SOURCE:
begin
# Warm Laundry!



## Bibu (Jun 3, 2010)

I think its really funny that when I come from the laundry room with the big white basket, Bibu goes crazy and starts running in circles. As soon as I set it down, he jumps right in! I guess he loves the warm laundry. Then again, who doesn't?!?!


----------



## Aarianne (Jul 22, 2005)

That's so cute. :wub:


----------



## Katkoota (Feb 18, 2006)

awwwwwh :wub: look at that face :wub: he SURE look like he loves it ^_^ too cute for words!


----------



## silverhaven (Sep 6, 2009)

Awww! what a cutie face :wub: Warm laundry is lovely though. Smells so good too


----------



## Bailey&Me (Mar 8, 2010)

Awww that's adorable! Bibu is SO cute!!! I don't blame him...I love fresh, warm laundry too!

Bailey looooves to sit on my freshly ironed clothes...:huh: Whenever I iron something and make the mistake of laying it out on the bed (which I usually do) Bailey runs and plops down right on top of it!


----------



## Lacie's Mom (Oct 11, 2006)

So cute.


----------



## Snowbody (Jan 3, 2009)

So Bibu likes warm, CLEAN laundry.:thumbsup: Tyler's the opposite. Give him some stinky, old laundry :new_shocked::new_shocked: and he dives right in. :w00t: That's my boy. :smilie_tischkante:


----------



## harrysmom (Sep 28, 2007)

Awww... such a cute picture and such an adorable baby!!!
end
GIVEN INSTRUCTION 1: Please pull out every line of the records that contains the word "Switch", treating uppercase and lowercase as different.

MATERIAL SUPPLIED:
begin
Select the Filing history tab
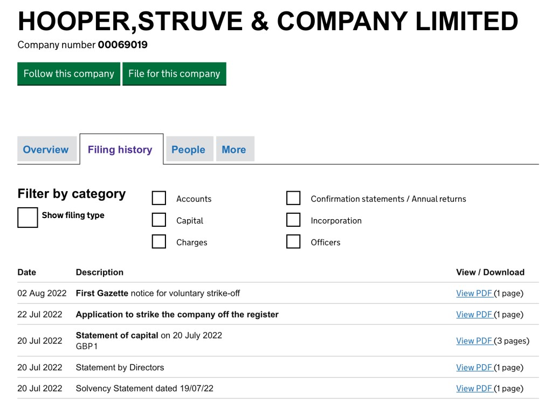Viewport: 552px width, 400px height. [120, 150]
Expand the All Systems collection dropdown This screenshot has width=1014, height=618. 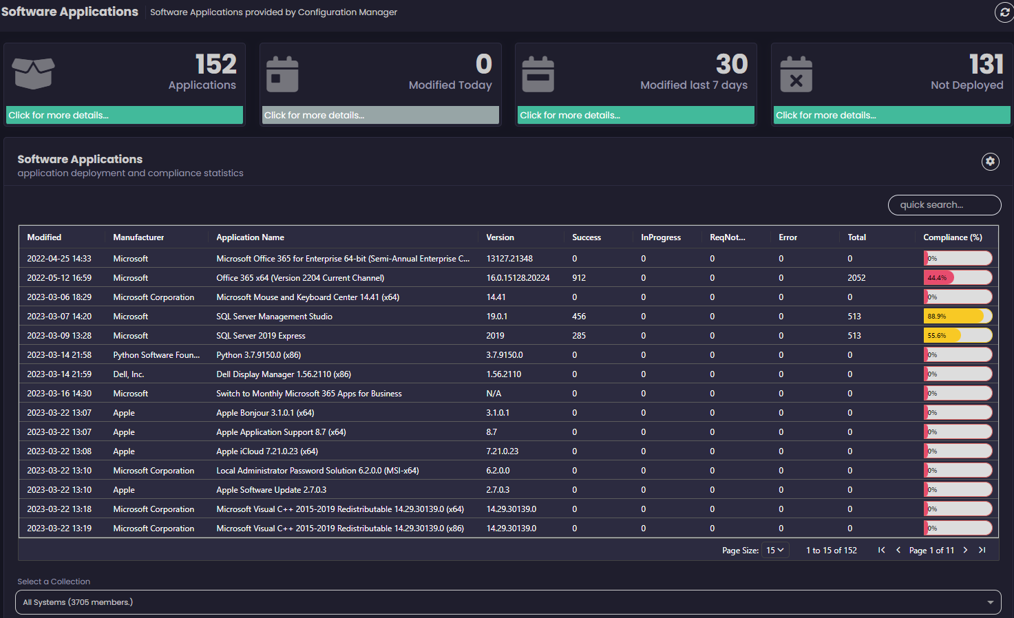[x=508, y=602]
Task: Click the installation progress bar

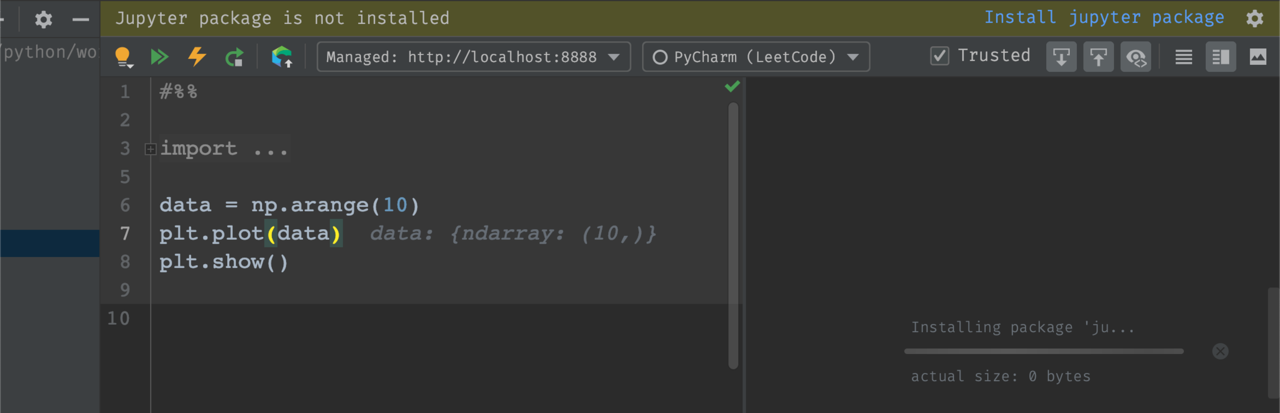Action: (x=1043, y=351)
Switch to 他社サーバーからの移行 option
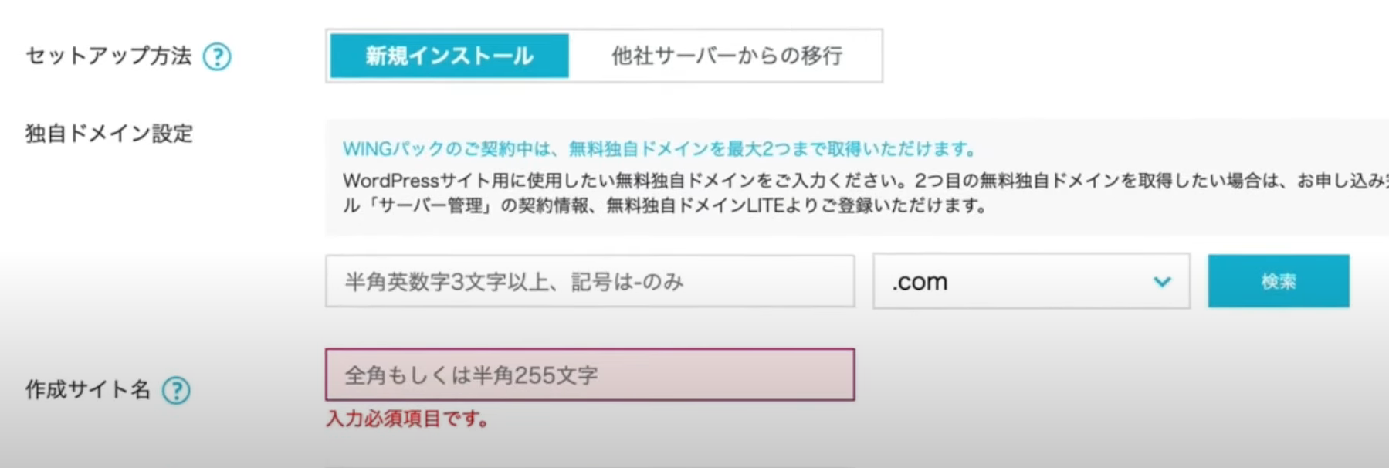1389x468 pixels. point(727,56)
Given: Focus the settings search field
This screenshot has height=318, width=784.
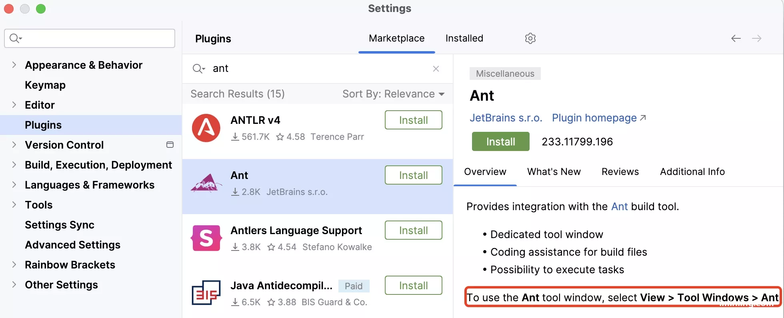Looking at the screenshot, I should click(x=90, y=38).
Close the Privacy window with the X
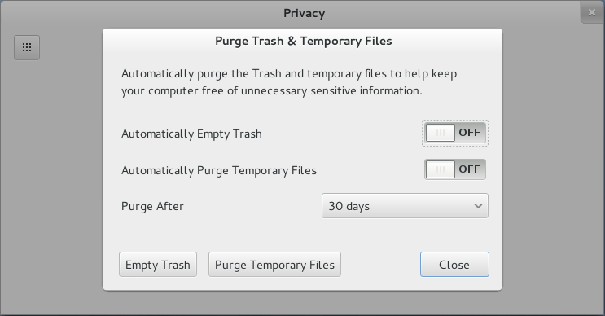 (592, 12)
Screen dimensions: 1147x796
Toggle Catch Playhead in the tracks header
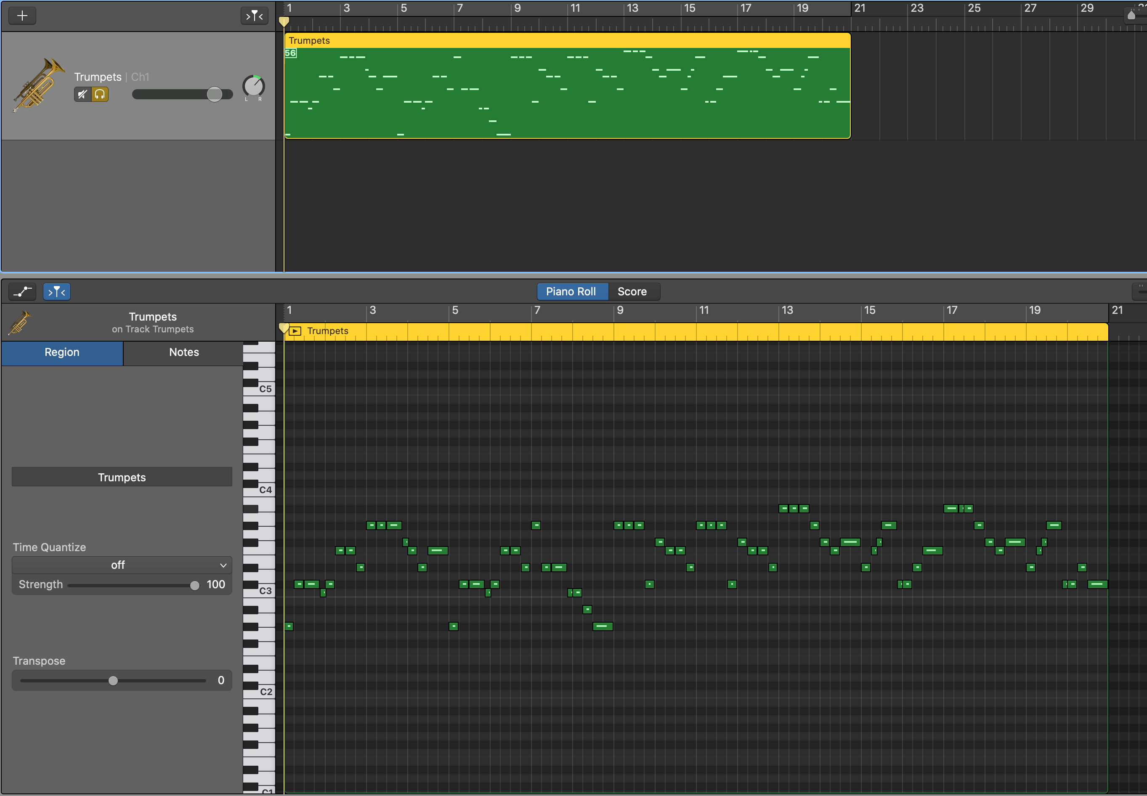tap(254, 15)
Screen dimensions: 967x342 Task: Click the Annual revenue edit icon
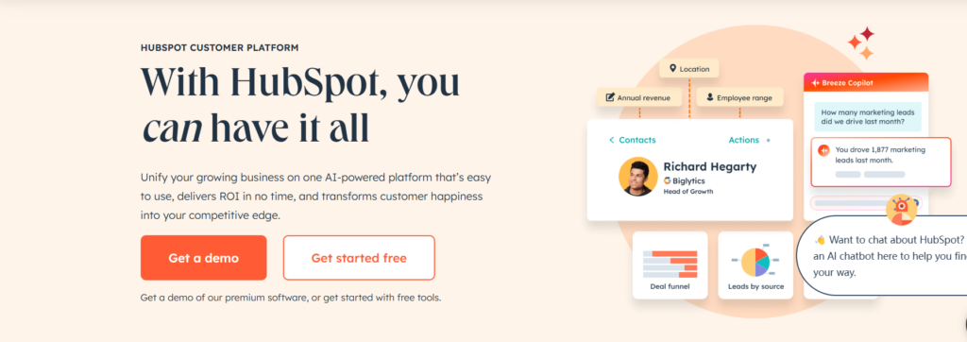[611, 97]
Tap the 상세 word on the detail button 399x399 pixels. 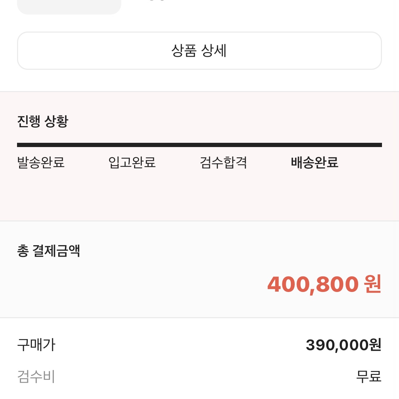pos(214,51)
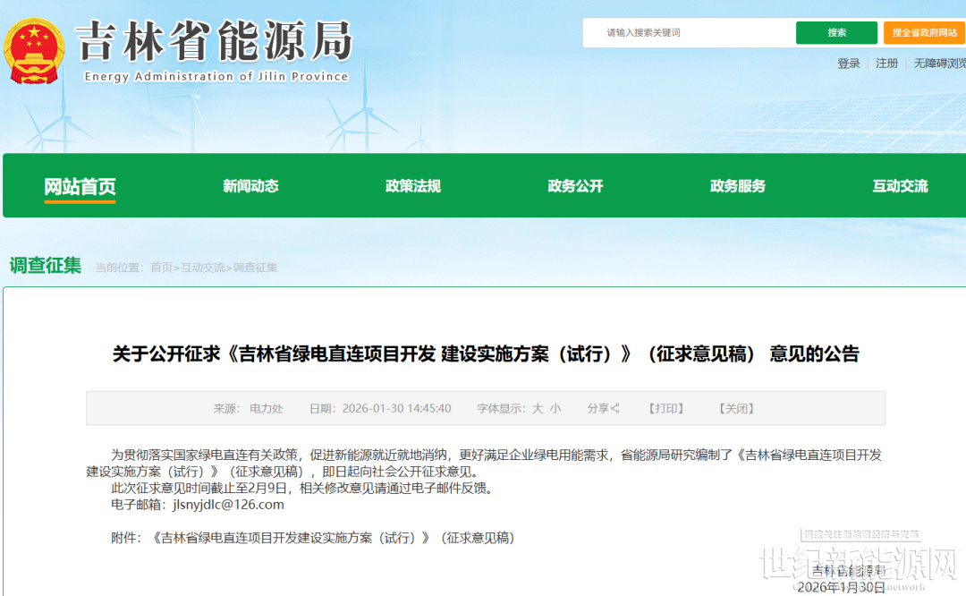Viewport: 966px width, 596px height.
Task: Select the 互动交流 navigation tab
Action: [900, 186]
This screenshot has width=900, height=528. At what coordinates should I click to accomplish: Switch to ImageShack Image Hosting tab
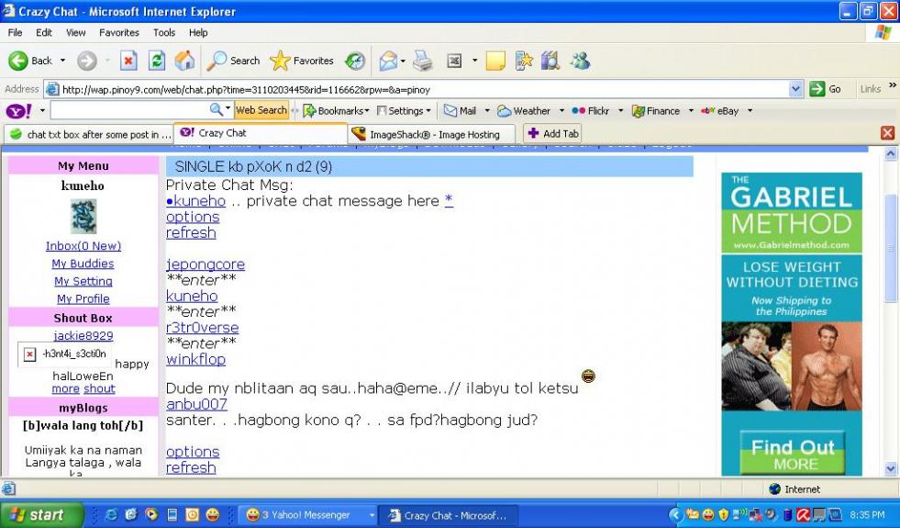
end
GIVEN INSTRUCTION 2: According to the warm laundry thread, what kind of laundry does Tyler dive into?

EXERCISE RESPONSE 1:
Switch to 他社サーバーからの移行 option
This screenshot has width=900, height=528. At what coordinates should I click to accomplish: Switch to ImageShack Image Hosting tab

EXERCISE RESPONSE 2: Stinky, old laundry.